La Cour de justice de l’Union européenne a rendu, le 5 février 2015, une décision fondamentale concernant le régime juridique des précurseurs de drogues. Cette affaire soulève la question de la qualification de médicaments contenant des substances chimiques détournables pour la fabrication illicite de stupéfiants. Plusieurs individus avaient acquis d’importantes quantités de comprimés pharmaceutiques en vue de produire illégalement de la méthamphétamine. Ces produits circulaient entre plusieurs États membres ou étaient destinés à l’exportation vers des pays tiers pour un usage détourné. Condamnés en première instance, les prévenus ont formé des recours devant la juridiction suprême allemande qui a saisi la Cour. Le juge européen devait déterminer si ces produits pharmaceutiques constituaient des substances classifiées au sens de la réglementation relative aux précurseurs. La Cour a jugé qu’un médicament ne saurait être qualifié de substance classifiée au titre des règlements européens concernés. Cette position nécessite d’examiner l’exclusion de principe des médicaments avant d’analyser la cohérence des régimes de contrôle applicables.
I. L’exclusion de principe des médicaments du champ des substances classifiées
A. L’exigence d’une interprétation uniforme face aux disparités linguistiques
Certaines versions linguistiques du droit de l’Union suggéraient une interprétation restrictive de l’exclusion des médicaments. La Cour rappelle que « la formulation utilisée dans l’une des versions linguistiques d’une disposition ne saurait servir de base unique à l’interprétation ». Elle privilégie une lecture fondée sur le contexte et les objectifs poursuivis par la réglementation européenne. L’analyse grammaticale des textes français ou italiens confirme ainsi que les médicaments sont exclus en tant que tels de la définition. Cette approche assure une application égale du droit sur l’ensemble du territoire de l’Union sans distinction arbitraire.
B. La préservation de la spécificité de la définition du médicament
La notion de médicament bénéficie d’une définition précise au sein de la directive 2001/83 instituant un code communautaire relatif aux produits humains. La Cour souligne que cette définition « revêt une importance significative » dans l’interprétation des règlements sur les précurseurs de drogues. L’article 2 des règlements concernés exclut explicitement ces produits de la catégorie des substances classifiées.
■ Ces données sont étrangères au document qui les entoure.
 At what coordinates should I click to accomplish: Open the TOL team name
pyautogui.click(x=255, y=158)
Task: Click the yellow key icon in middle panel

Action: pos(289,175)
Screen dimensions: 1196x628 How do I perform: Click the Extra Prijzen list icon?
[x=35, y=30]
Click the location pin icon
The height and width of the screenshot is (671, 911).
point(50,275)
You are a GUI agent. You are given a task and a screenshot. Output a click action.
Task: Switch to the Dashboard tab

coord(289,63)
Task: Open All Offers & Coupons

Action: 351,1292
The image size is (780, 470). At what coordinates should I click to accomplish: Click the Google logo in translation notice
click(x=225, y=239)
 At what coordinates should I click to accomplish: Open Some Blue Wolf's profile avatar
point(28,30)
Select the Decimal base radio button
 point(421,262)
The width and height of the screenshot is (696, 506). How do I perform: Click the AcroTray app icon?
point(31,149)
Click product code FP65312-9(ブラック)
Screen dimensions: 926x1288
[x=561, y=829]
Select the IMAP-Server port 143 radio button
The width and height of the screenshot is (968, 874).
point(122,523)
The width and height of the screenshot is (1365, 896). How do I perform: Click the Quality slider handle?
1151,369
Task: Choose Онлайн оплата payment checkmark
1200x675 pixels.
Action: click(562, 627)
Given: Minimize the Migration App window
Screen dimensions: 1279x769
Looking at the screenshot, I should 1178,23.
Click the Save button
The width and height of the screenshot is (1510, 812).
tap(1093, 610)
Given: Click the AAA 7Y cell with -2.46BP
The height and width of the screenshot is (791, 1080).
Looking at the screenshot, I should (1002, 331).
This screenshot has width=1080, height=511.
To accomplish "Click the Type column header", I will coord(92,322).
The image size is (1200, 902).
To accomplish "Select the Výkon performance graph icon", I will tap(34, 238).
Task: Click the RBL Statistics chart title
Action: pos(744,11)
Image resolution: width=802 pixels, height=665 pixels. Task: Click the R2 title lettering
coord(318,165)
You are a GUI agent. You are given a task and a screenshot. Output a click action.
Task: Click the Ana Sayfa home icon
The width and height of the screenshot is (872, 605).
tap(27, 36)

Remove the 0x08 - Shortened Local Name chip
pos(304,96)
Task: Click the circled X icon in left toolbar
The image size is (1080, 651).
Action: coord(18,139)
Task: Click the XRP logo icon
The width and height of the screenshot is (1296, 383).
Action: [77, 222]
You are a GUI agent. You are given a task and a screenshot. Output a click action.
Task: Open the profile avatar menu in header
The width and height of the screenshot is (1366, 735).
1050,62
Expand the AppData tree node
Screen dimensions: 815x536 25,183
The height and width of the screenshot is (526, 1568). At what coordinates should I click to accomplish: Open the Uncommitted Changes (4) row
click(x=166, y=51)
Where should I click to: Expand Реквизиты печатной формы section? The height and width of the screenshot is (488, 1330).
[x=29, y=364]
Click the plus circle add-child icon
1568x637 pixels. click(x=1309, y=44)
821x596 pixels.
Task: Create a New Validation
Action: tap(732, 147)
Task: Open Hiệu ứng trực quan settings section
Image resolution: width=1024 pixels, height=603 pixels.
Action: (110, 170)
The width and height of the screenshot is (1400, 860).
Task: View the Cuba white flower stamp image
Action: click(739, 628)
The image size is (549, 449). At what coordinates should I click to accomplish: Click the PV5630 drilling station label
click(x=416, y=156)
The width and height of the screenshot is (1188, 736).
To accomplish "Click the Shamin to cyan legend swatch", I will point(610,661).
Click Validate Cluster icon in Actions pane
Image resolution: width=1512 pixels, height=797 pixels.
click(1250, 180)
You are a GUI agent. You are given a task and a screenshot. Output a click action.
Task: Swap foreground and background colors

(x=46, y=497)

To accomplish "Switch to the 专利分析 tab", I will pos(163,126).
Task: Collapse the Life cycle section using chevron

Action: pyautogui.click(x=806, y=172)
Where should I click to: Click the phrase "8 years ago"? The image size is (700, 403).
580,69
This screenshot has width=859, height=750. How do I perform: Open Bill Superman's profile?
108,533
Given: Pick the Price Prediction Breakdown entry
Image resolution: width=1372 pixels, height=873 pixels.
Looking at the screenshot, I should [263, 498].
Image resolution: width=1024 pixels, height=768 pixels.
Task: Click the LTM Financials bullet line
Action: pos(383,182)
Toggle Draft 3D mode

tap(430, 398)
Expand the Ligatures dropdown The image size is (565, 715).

Les juges considèrent que l’extraction aisée des substances actives ne modifie pas la nature juridique initiale du produit fini. Cette distinction nette évite toute confusion entre les produits industriels de base et les préparations destinées aux soins humains.
II. La reconnaissance d’une protection sanitaire équivalente et suffisante
A. L’analogie des dispositifs d’autorisation et de surveillance
L’exclusion des médicaments ne crée pas de vide juridique puisque ces produits sont déjà soumis à des contrôles rigoureux. Les régimes applicables aux substances classifiées et aux médicaments sont, selon la Cour, « en substance similaires ». Elle relève que l’autorisation de mise sur le marché et l’encadrement de la distribution en gros garantissent une surveillance étroite. De plus, l’obligation de prescription médicale pour certaines substances permet un contrôle encore plus strict de leur utilisation. Le législateur européen n’a donc pas souhaité imposer un régime supplémentaire d’autorisation aux médicaments déjà réglementés par le code communautaire.
B. Une solution confortée par l’analyse systématique du droit de l’Union
La décision s’appuie sur le constat qu’aucun élément ne visait à soumettre les médicaments à des formalités administratives redondantes. La Cour note que le commerce des médicaments n’était initialement pas inclus dans le système de contrôle des précurseurs. Elle mentionne toutefois que le règlement 1259/2013 a ultérieurement modifié ce cadre pour certains cas spécifiques d’exportation. En l’état du droit applicable au litige, le produit répondant à la définition du médicament ne peut subir une requalification pénale. Cet arrêt assure ainsi la sécurité juridique des opérateurs économiques tout en maintenant la cohérence du marché intérieur.